» **Goal**
In the article on the Vatican correcting Pope Francis's remarks, where was the Pope flying back from when he made the comments?

» **Provided passage**
______________________________
Vatican says Pope didn’t mean to call homosexuality a mental illness
The Vatican has corrected Pope Francis’s comments in which he said parents should take gay children to a psychiatrist.
The head of the Catholic Church made the comments while on the plane back from his fractious visit to Ireland.
While speaking to journalists, he was asked what he would say to a father whose son came out as gay.
He responded: “I would say first of all to pray – then, to not condemn, to talk, to understand, to make space for the son or daughter.
“Then, it depends on the age… it is one thing if it’s manifested in children, there are many things one can do with a psychiatrist.”
He added: “To ignore a son or daughter with homosexual tendencies [shows] a lack of fatherhood or motherhood.”
The Vatican has now removed the pontiff’s reference to psychiatry from its account of the interview, according to AFP.
A spokeswoman said: “When the Pope referred to ‘psychiatry’, it is clear that he was doing so to highlight an example of ‘things that can be done.’
“But with that word he didn’t mean to say that (homosexuality) was a ‘mental illness.'”
______________________________
» **Collected data**
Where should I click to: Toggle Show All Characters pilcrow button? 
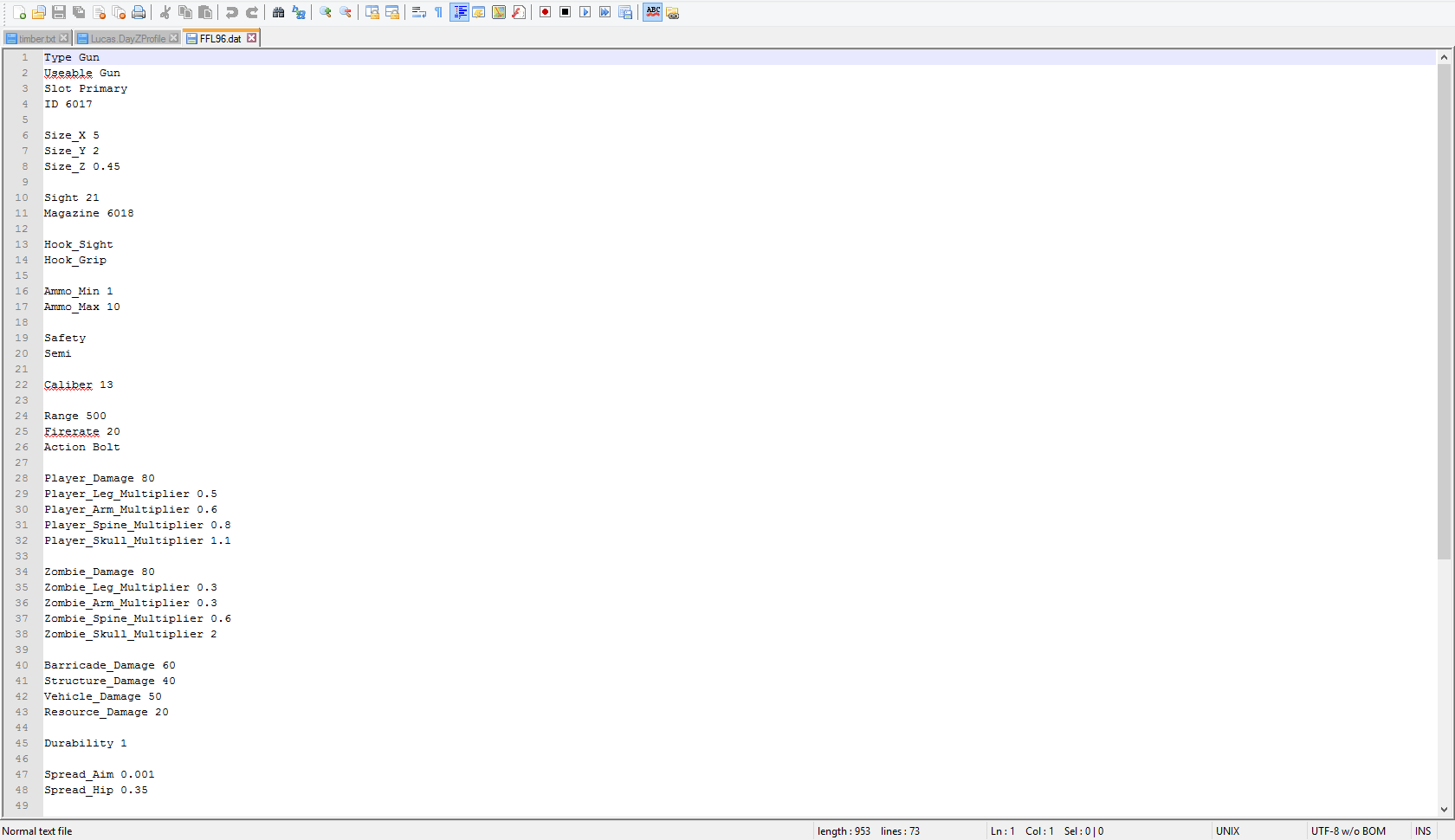[x=438, y=12]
______________________________
» **Finished task**
Ireland.